## Task item
Retype verbatim the lines of the listing, from the very first through the line with "Bookmark Jake Boly's".

## Dataset

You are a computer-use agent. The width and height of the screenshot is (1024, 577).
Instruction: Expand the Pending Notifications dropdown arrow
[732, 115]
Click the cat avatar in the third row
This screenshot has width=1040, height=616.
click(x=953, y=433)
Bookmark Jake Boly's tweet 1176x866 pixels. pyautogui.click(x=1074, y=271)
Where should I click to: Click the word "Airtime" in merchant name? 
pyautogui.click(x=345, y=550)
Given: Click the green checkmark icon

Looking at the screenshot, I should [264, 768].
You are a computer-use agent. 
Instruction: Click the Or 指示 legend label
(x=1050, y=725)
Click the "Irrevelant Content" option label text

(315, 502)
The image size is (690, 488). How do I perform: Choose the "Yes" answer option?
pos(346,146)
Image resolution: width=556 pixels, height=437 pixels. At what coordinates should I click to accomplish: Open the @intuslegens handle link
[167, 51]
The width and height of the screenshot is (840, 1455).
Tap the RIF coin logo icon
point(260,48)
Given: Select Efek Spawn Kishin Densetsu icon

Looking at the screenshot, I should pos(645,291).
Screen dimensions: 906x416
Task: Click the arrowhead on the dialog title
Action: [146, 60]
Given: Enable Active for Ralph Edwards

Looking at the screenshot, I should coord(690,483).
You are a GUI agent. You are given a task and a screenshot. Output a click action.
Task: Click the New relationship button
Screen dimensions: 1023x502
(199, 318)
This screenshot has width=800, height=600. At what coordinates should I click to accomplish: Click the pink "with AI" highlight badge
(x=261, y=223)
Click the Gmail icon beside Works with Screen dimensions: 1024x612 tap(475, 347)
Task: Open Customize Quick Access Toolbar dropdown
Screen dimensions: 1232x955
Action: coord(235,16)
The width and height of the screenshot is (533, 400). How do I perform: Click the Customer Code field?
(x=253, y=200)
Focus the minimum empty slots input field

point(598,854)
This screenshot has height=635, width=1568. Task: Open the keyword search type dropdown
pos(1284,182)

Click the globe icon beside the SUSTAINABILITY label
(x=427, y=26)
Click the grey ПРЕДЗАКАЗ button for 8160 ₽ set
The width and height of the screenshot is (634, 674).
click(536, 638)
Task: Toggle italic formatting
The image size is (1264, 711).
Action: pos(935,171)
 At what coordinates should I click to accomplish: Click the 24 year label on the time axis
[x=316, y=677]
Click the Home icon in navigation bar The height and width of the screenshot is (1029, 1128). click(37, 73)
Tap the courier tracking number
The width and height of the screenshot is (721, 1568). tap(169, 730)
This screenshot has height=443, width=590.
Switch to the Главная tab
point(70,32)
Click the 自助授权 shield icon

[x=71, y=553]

## Answer to this problem
You are a computer-use agent. The width and height of the screenshot is (1024, 577).
Instruction: Expand the Pending Notifications dropdown arrow
[732, 115]
Click the cat avatar in the third row
This screenshot has width=1040, height=616.
click(x=953, y=433)
Bookmark Jake Boly's tweet 1176x866 pixels. pyautogui.click(x=1074, y=271)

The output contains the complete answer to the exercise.